Exact copy, no pictures: output each line below as it stands.

--

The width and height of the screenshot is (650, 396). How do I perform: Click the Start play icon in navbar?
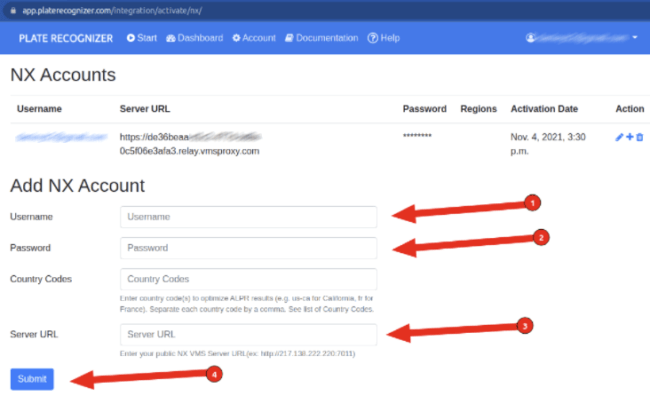[x=131, y=38]
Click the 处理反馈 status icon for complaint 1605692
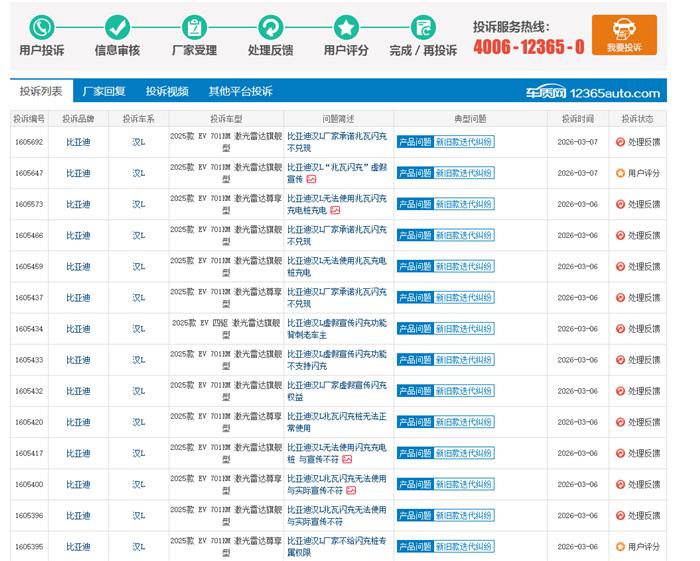700x561 pixels. 620,142
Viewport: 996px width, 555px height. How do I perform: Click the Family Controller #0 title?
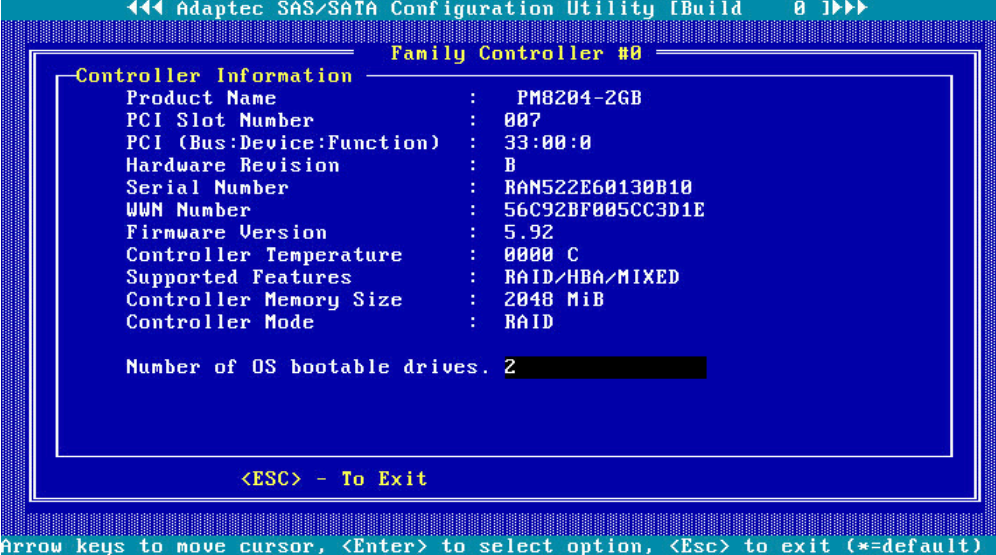click(516, 53)
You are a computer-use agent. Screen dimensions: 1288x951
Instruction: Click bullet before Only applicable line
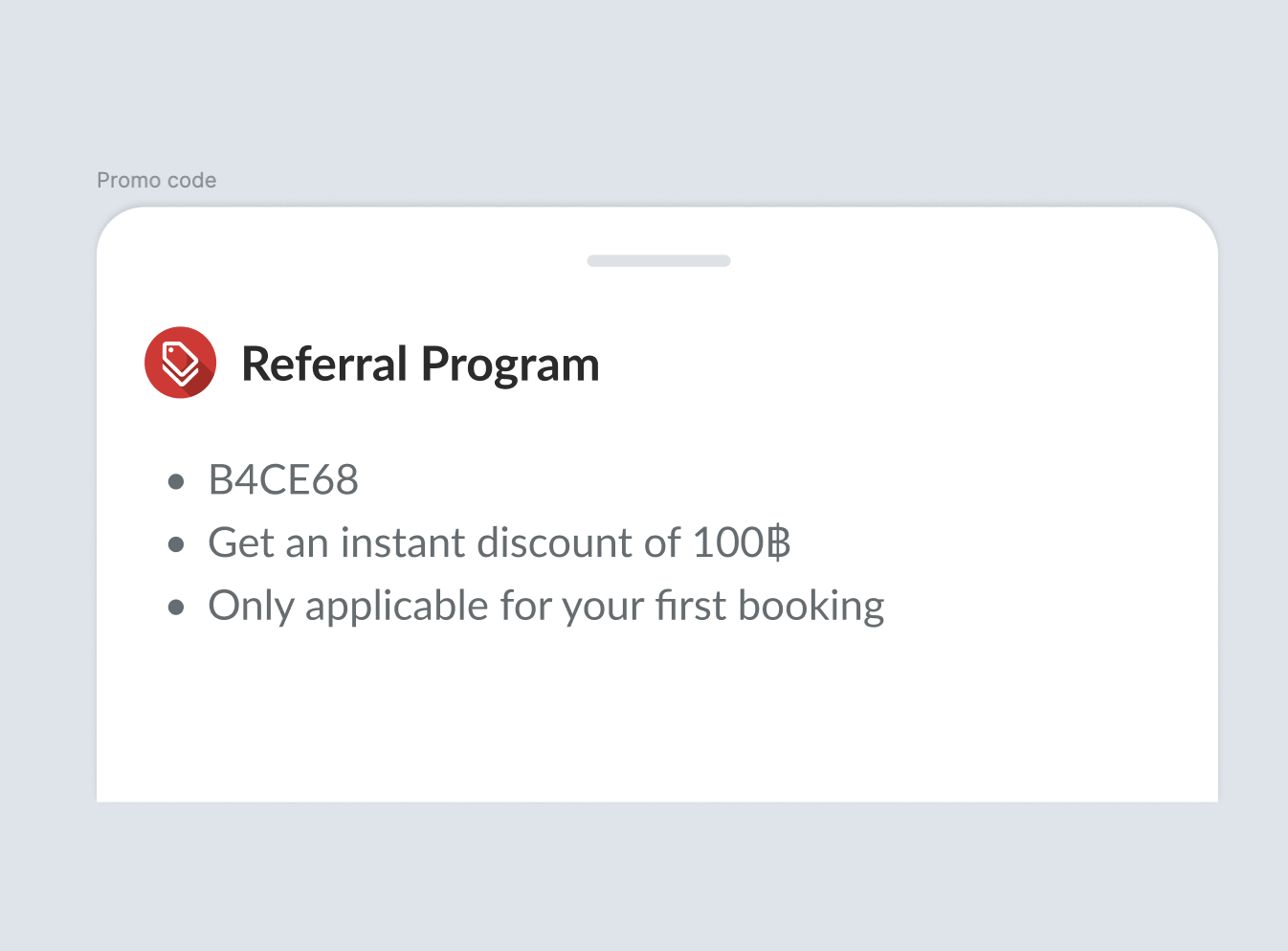176,607
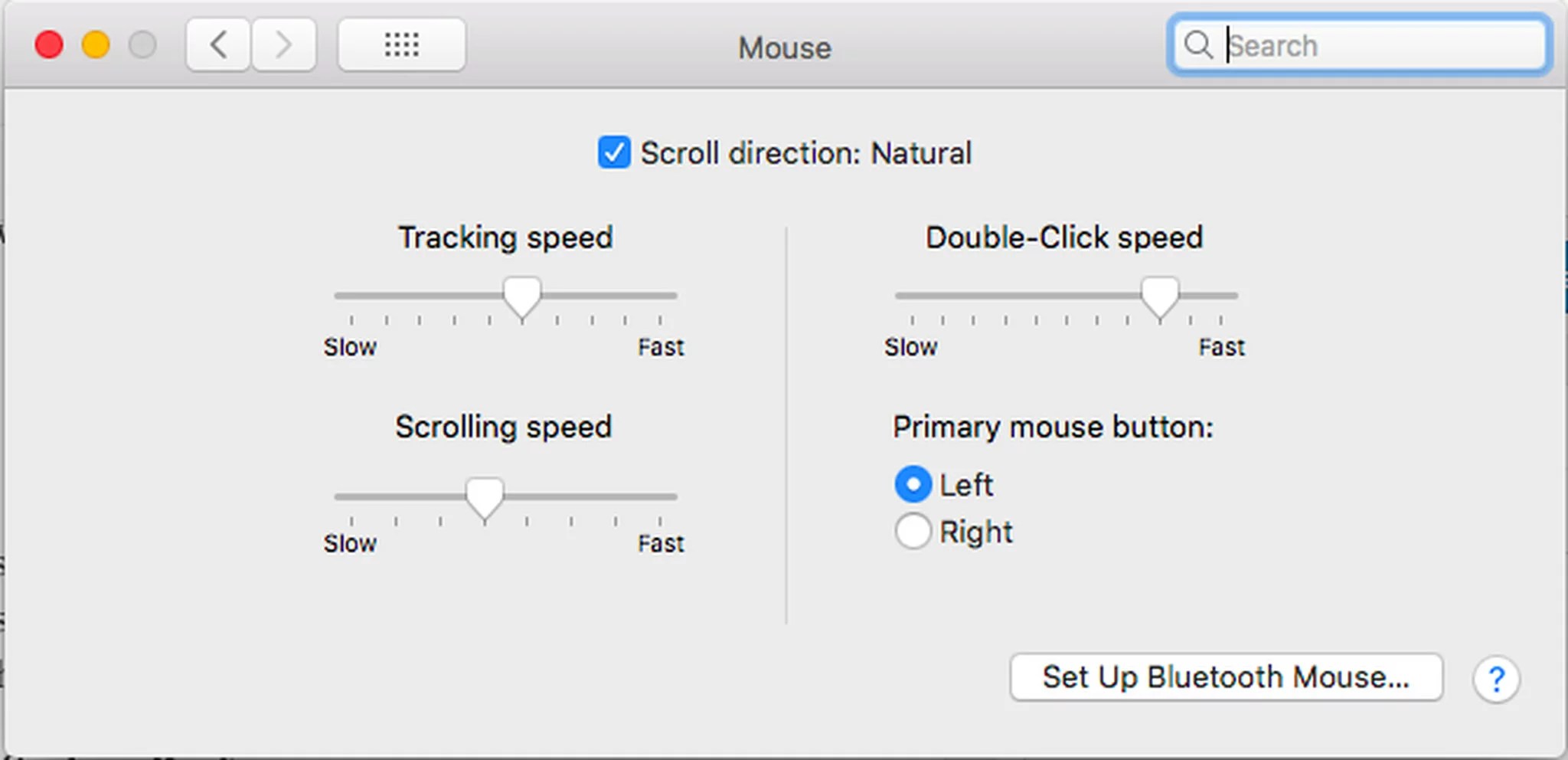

--

WORKED SOLUTION ->
The width and height of the screenshot is (650, 396). How do I perform: Click the Start play icon in navbar?
[x=131, y=38]
Click the 处理反馈 status icon for complaint 1605692
700x561 pixels. 620,142
Viewport: 996px width, 555px height. How do I perform: Click the Family Controller #0 title?
click(516, 53)
You are a computer-use agent. Screen dimensions: 1288x951
Instruction: Click bullet before Only applicable line
176,607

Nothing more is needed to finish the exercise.